Я не ставлю перед собой сложной задачи выявления связующих элементов лукачевского мышления. В кратком критическом обзоре «Теории романа» я надеюсь провести некоторые предварительные различия между тем, что, по-видимому, осталось ценным, и тем, что оказалось проблематичным в этой чрезвычайно насыщенной и сложной статье. «Теорию романа» никак нельзя назвать легким чтением, поскольку она написана на языке, в котором задействована догегелевская терминология, но пост- ницшевская риторика и ярко выражена тенденция к замещению конкретных примеров общими и абстрактными системами. Особенно обескураживает странная точка зрения, превалирующая в статье: книга написана с позиции духа, который требует достижения такого уровня общности, чтобы он способен был говорить от лица самого романного сознания; это сам роман рассказывает нам историю своего развития, что очень напоминает «Феноменологию» Гегеля, где дух повествует о собственном продвижении, с той лишь существенной разницей, что гегелевский дух, достигая полного осознания своего бытия, раскрывает собственное неоспоримое авторство, каковое для романного сознания Лукача, по его собственному признанию, никогда не достижимо. Будучи ухвачен в своей собственной случайности и являясь на самом деле выражением этой случайности, он остается только феноменом, лишенным регулятивной силы; следует скорее ожидать редуктивного, неспешного и осторожного феноменологического подхода, чем захватывающей истории, полагающей свои собственные законы. При переводе менее возвышенным языком работа теряет свой динамичный и импрессивный философский пафос, однако более явными становятся некоторые предпосылки.
В сравнении с формалистскими работами, например с «Риторикой художественной литературы» Уэйна Бута, или с работами, опирающимися на более традиционный исторический подход, такими как Mimesis Ауэрбаха, «Теория романа» выдвигает значительно более радикальные притязания. Возникновение романа, основного современного жанра, рассматривается как результат изменения структуры человеческого сознания; развитие романа отображает модификации человеческого способа самоопределения в отношении всех категорий бытия. Лукач не представляет нам здесь социологической теории, с помощью которой можно было бы исследовать отношения между структурой и развитием романа и структурой и развитием общества, равно как он не предлагает и психологической теории, проясняющей понятие романа в терминах человеческих взаимоотношений. Менее всего интересует его автономия формальных категорий, живущих своей собственной жизнью, независимой от более общей, порождающей их интенции.
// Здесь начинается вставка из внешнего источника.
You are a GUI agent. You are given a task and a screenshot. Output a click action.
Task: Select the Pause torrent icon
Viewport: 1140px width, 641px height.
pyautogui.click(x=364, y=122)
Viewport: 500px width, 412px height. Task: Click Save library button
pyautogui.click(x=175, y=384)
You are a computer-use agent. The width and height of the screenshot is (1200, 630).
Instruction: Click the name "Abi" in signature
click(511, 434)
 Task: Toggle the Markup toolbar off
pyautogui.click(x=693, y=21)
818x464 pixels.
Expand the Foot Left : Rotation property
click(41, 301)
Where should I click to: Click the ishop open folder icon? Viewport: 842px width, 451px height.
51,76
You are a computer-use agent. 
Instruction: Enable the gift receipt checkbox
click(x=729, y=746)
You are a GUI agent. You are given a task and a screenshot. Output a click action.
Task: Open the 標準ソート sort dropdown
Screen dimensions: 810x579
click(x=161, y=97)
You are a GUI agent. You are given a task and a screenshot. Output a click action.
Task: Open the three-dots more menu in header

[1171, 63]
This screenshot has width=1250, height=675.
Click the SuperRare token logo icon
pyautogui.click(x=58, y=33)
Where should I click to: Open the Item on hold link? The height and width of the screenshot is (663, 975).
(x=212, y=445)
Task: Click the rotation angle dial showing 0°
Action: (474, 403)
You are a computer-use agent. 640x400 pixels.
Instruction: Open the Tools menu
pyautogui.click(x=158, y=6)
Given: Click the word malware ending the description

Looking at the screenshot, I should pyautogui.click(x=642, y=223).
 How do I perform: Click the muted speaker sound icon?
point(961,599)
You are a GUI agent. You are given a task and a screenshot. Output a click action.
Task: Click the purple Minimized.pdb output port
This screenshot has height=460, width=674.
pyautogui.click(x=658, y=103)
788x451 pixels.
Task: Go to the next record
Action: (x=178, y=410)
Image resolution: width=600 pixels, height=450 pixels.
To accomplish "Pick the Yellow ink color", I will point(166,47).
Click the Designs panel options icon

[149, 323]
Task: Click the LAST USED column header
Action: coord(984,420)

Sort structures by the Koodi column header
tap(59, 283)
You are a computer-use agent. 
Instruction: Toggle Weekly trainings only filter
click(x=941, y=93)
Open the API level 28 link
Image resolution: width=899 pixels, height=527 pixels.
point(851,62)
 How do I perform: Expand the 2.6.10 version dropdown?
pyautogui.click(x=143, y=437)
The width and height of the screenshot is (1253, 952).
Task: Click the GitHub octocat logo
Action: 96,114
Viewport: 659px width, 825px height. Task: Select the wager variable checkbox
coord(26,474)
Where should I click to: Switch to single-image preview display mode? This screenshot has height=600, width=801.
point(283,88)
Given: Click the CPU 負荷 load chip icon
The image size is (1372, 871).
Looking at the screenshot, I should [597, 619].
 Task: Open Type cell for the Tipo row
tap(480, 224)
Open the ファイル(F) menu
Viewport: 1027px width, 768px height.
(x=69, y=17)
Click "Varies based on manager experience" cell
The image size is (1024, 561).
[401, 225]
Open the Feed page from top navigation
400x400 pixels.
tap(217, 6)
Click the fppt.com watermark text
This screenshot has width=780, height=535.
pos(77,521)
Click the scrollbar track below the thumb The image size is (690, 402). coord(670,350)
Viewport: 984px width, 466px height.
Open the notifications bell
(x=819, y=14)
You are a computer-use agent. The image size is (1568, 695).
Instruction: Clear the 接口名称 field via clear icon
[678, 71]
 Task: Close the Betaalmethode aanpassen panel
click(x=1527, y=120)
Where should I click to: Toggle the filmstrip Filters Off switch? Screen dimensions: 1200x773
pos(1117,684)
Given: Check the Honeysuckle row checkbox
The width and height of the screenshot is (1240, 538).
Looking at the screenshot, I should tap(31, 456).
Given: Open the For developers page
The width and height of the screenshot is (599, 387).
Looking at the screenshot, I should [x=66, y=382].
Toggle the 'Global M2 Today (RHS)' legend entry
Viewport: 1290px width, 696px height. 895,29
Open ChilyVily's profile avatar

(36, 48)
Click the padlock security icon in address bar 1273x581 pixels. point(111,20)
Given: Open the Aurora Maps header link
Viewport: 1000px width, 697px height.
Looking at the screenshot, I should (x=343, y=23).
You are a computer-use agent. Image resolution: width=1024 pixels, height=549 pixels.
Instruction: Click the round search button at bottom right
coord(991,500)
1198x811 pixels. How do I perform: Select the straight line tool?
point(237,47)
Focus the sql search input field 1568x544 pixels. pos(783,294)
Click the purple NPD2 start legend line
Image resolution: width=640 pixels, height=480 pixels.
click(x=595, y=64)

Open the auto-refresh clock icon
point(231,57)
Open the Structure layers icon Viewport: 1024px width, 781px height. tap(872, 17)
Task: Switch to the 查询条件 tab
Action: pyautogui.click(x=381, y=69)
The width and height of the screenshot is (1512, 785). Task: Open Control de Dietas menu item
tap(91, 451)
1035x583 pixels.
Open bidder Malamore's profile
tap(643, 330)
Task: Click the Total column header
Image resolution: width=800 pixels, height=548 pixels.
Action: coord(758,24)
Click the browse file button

Напротив, он переходит на как можно более всеобщий уровень опыта, уровень, на котором употребление таких терминов, как судьба, боги, бытие и т. д. представляется совершенно естественным. При этом сохраняется лексика и историческая схема эстетических спекуляций конца восемнадцатого века; когда читаешь о различии между основными литературными жанрами, как его формулирует Лукач, постоянно приходят на ум философские работы Шиллера.
Различие между эпическим произведением и романом основывается на отличии эллинского духа от западного. Как и у Шиллера, оно производится в терминах отчуждения, которое принимается как внутренняя характеристика рефлексивного сознания. Описание отчуждения у Лукача, хотя и выразительно, не поражает оригинальностью; то же можно сказать о соответствующем описании, в начале статьи, гармоничного единства в идеальной Греции. Изначально цельная природа, окружавшая нас в те «блаженные времена, когда огонь наших душ был того же свойства, что и звезды», теперь раздроблена на фрагменты, которые «есть не что иное, как историческая форма отчуждения (Entfremdung) человека от его творений (seine Gebilden)». И следующий отрывок вполне мог принадлежать многочисленным элегическим текстам начала девятнадцатого века: «Эпический индивид, герой романа, рождается в результате такой чуждости внешнему миру.
Покуда мир внутренне однороден, люди тоже не отличаются друг от друга по своим качествам; существуют, правда, герои и злодеи, праведники и преступники, но даже величайший герой всего лишь на голову выше окружающих, а исполненные достоинства речи мудрейших слушают даже глупцы. Обособленная жизнь души оказывается возможной и необходимой только тогда, когда различия между людьми создают между ними непреодолимую пропасть; когда боги безмолвствуют и ни жертвы, ни экстаз не в состоянии заставить их раскрыть свои тайны; когда мир поступков, отчужденный от людей, в силу этой самостоятельности становится пуст и неспособен вместить истинный смысл поступков.: когда душевная жизнь и внешние события отделились друг от друга». Здесь мы значительно ближе к Шиллеру, чем к Марксу.
В лукачевском требовании тотальности как внутренней необходимости, придающей форму всем произведениям искусства, отчетливо выражен постгегелевский элемент. Единство эллинского переживания мира имело свой формальный коррелят в создании закрытых, тотальных форм, и желание тотальности есть внутренняя потребность человеческого духа. Оно живо в современном, отчужденном человеке, но вместо того чтобы исполниться в простом выражении данного единства с миром, оно превращается в утверждение невозможности вернуть единство. Очевидно, для Лукача идеализированное представление о Греции является удобным способом полагания теории сознания, имеющего структуру направленного движения, что, в свою очередь, предполагает определенное понимание природы исторического времени, к чему мы должны будем вернуться позднее.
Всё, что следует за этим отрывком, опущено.